Exercise prompt – Identify and pull out each line of the entries in which "will" occurs.

Records shown –
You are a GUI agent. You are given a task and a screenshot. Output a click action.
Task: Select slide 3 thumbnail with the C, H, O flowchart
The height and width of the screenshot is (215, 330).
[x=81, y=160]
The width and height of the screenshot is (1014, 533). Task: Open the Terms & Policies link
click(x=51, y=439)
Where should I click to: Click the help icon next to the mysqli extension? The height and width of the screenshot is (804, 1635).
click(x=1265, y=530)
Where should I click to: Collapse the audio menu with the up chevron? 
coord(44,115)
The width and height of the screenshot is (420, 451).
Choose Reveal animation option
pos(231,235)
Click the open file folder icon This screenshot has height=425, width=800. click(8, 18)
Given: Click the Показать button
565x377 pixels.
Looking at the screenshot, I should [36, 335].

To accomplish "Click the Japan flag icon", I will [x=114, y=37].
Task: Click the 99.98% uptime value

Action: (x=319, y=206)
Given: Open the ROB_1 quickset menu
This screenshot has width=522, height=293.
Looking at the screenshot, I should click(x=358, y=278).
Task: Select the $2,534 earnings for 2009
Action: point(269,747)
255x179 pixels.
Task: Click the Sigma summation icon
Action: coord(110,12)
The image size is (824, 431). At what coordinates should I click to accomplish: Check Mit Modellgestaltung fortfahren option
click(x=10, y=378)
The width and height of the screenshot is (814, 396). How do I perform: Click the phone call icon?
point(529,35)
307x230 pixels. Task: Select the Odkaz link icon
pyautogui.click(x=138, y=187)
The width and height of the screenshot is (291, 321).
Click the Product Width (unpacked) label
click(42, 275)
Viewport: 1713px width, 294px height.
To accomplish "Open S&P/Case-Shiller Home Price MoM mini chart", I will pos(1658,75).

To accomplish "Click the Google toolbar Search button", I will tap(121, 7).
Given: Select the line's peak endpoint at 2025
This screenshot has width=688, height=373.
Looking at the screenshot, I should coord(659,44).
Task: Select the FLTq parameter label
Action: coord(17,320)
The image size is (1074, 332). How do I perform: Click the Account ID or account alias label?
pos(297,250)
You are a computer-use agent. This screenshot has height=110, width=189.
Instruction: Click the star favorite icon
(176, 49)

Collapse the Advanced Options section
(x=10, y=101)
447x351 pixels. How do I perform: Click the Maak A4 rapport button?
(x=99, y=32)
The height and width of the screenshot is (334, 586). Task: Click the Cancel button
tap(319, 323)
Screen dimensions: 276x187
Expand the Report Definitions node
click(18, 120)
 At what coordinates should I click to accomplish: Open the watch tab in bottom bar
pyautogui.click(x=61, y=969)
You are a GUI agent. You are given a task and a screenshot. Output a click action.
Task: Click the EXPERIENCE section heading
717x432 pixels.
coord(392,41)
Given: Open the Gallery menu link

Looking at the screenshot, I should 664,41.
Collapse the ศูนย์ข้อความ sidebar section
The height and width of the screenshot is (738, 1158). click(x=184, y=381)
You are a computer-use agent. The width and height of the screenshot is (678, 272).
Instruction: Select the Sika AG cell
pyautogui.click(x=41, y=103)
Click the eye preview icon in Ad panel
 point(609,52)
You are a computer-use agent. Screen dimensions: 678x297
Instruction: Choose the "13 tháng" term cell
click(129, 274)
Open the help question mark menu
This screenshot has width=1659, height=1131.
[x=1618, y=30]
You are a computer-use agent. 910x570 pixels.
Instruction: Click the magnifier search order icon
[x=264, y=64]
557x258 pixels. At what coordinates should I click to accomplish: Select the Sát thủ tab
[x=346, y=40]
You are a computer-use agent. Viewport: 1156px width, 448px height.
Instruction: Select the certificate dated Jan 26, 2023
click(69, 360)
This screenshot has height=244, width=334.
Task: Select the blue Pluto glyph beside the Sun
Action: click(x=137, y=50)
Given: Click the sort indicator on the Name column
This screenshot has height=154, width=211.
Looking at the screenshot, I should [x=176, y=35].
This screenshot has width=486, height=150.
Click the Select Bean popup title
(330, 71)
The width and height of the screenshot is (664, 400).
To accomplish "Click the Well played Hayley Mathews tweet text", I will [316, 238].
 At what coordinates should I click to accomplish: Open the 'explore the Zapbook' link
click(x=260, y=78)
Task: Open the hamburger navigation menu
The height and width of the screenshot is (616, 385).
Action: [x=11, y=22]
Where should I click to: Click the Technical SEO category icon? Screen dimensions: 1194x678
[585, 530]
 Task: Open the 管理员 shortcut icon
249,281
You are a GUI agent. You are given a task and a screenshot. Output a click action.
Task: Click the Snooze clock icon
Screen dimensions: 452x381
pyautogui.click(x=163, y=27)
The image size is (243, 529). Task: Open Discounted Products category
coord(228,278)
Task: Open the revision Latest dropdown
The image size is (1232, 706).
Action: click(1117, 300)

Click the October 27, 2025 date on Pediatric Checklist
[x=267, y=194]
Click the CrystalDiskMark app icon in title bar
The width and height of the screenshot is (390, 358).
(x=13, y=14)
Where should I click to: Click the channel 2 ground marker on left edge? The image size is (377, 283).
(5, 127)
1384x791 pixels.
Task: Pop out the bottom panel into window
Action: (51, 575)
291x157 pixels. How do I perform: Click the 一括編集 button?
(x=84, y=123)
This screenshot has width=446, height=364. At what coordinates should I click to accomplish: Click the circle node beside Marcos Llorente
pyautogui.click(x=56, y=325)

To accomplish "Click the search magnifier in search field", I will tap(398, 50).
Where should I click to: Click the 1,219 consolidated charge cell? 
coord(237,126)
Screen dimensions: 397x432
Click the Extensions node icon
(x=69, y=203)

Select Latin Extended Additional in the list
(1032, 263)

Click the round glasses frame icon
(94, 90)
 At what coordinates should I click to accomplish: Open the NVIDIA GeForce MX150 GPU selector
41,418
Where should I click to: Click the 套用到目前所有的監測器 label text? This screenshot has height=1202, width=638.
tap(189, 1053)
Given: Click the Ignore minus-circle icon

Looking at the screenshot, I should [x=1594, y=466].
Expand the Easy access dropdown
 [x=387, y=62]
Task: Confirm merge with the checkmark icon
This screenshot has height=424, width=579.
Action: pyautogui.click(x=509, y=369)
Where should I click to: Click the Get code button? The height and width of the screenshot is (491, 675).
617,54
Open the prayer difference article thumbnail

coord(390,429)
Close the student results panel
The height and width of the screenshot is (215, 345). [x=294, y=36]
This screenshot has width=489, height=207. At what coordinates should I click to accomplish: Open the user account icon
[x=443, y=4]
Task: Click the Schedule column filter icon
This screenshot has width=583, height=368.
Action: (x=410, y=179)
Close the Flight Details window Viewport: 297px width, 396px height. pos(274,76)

Response to the task –
To accomplish "Click the Japan flag icon", I will [x=114, y=37].
To accomplish "Open S&P/Case-Shiller Home Price MoM mini chart", I will pos(1658,75).
To accomplish "Click the Google toolbar Search button", I will tap(121, 7).
To accomplish "Click the Well played Hayley Mathews tweet text", I will [316, 238].
To accomplish "Click the search magnifier in search field", I will tap(398, 50).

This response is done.